* **Material to process**:

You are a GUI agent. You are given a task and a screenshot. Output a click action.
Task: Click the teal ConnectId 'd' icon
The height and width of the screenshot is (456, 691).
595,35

--

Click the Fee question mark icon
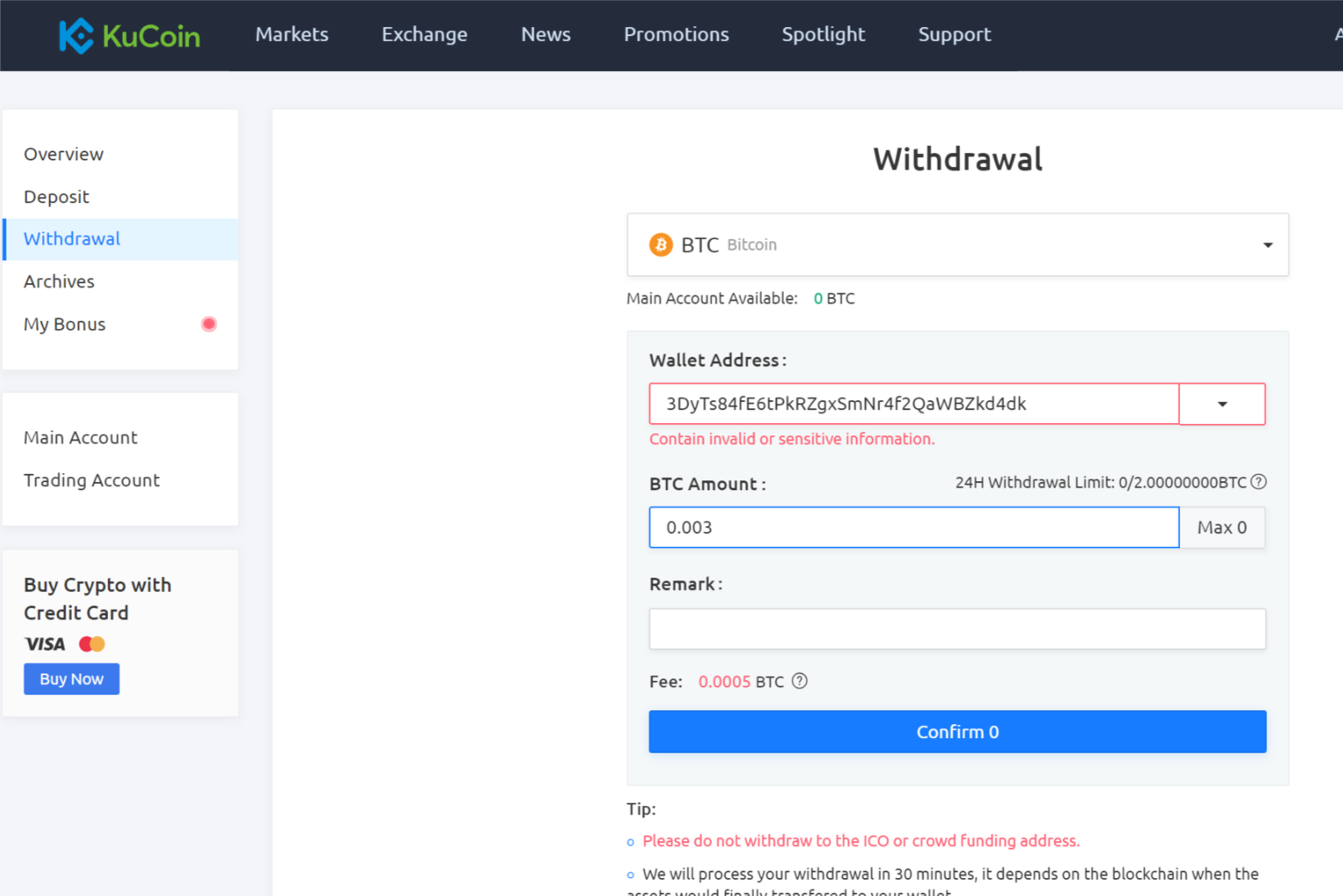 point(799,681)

...

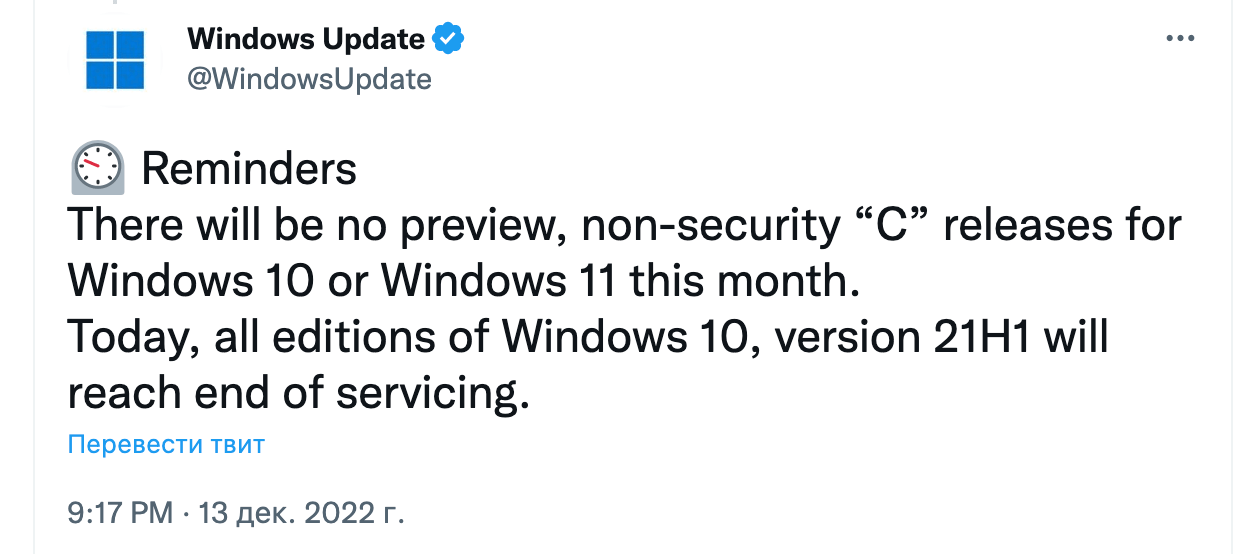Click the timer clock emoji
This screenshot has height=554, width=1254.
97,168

* **Description of the task**: State how many lines of the entries above contain the word "height". Reply with the number alone.

* **Problem solution**: 2